Microsoft décrit Solara comme une plateforme “chip-to-cloud” pour des appareils “agent-first”, pensés dès la conception pour exécuter des agents IA plutôt que des applications traditionnelles. Pour comprendre la logique, aujourd’hui vous ouvrez une app, vous naviguez, vous cliquez. Avec Solara, vous exprimez un besoin, et l’agent orchestre le reste. Pour Steven Bathiche, vice-président de Microsoft, “les agents vont remodeler non seulement les logiciels, mais les appareils eux-mêmes“.
Pourquoi Android et pas Windows ?
C’est la première chose qui surprend dans l’annonce. Microsoft a délibérément choisi de construire Solara sur MDEP, Microsoft Device Ecosystem Platform, une version entreprise d’Android basée sur l’AOSP, la même base utilisée pour les salles de réunion Teams. Le raisonnement est basé sur des appareils petits, peu gourmands en énergie, déployables à grande échelle, alors Windows serait trop lourd. Android apporte la compatibilité matérielle et une base de développement connue de millions d’ingénieurs.
Les agents tournent dans des conteneurs sécurisés sur MDEP, avec des politiques qui gouvernent leurs accès.
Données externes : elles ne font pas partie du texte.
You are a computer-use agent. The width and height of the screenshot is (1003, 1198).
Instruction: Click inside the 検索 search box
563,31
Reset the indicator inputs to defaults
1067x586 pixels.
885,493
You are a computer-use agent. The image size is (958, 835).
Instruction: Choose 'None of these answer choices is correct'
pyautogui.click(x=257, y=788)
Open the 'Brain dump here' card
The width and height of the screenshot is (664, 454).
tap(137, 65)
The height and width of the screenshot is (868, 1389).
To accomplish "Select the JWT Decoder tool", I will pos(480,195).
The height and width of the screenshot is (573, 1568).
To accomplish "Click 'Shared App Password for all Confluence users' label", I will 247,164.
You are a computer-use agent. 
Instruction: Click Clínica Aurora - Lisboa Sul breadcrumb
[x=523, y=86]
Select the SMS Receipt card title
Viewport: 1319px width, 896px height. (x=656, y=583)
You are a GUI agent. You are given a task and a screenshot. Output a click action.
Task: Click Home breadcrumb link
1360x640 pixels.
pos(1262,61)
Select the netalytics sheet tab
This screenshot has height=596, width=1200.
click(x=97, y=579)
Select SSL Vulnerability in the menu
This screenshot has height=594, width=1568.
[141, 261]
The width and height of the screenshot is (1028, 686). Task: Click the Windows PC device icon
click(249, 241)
La couche agent est compatible Python et C#. Un nouveau framework baptisé Azure Agent Runtime permet de créer des agents via des intents déclaratifs, des machines d’état et des compétences en langage naturel.
La sécurité comme argument de vente principal
Pour les DSI, c’est le message central puisque Solara intègre Microsoft Intune pour la gestion des appareils, Entra ID pour l’identité, Windows Hello for Business pour la biométrie, et un bouton hardware de coupure micro pour les contrôles de confidentialité physiques. Solara se gère exactement comme n’importe quel autre parc informatique Microsoft. C’est ce qui le distingue des gadgets IA grand public qui effraient les responsables informatiques depuis deux ans.
Solara utilise ce que Microsoft appelle le “just-in-time UI”, des interfaces qui se reconfigurent dynamiquement selon le type d’appareil, la taille de l’écran et le mode d’interaction, sans que les développeurs aient à redessiner l’expérience pour chaque format. Un même agent peut fonctionner sur un badge portable, un hub de bureau et un écran de voiture en adaptant son interface à chaque contexte.
Solara est aussi conçu sans agent dominant unique. Les utilisateurs choisissent quel agent utiliser, et Microsoft prévoit à terme un “agent dispatcher” et un “agent task manager” pour orchestrer et faire remonter les agents pertinents selon le contexte. En clair, pas de monopole Copilot car d’autres agents, y compris ceux de tiers, peuvent tourner sur la plateforme.
Les deux appareils de référence
Microsoft a montré deux designs à Build. Un hub de bureau dans l’esprit d’un Echo Show, qui affiche les données Microsoft 365, accepte les commandes vocales et exécute des tâches. Un badge clé mobile avec connectivité 5G, écran tactile et caméra pour capturer des informations en déplacement.
Ce sont des designs de référence, pas des produits. Microsoft fournit les spécifications pour que les partenaires hardware les construisent. Qualcomm et MediaTek sont partenaires pour ces designs de référence, mais la plateforme est ouverte à une variété de composants et de facteurs de forme.
AccuWeather, Best Buy, CVS Health, Levi’s et Target vont commencer des pilotes dans les prochains mois avec des appareils basés sur ces designs. Des entreprises avec des milliers d’employés en point de vente, en entrepôt, en contact client : précisément les environnements où des agents capables d’interroger des stocks, de répondre à des questions produits ou de gérer des processus logistiques ont du sens, et où Windows est habituellement trop lourd à déployer.
Le vrai concurrent de Solara n’est pas Apple ou Google. C’est le Rabbit R1, les appareils OpenAI annoncés, les wearables IA qui cherchent tous à définir le terminal de l’ère agentique. Microsoft arrive avec ce que ces startups n’ont pas, soit la confiance des DSI, l’intégration Microsoft 365, et une infrastructure Azure qui fait déjà tourner une bonne partie du monde professionnel. Ça ne garantit rien, mais ça change le rapport de force.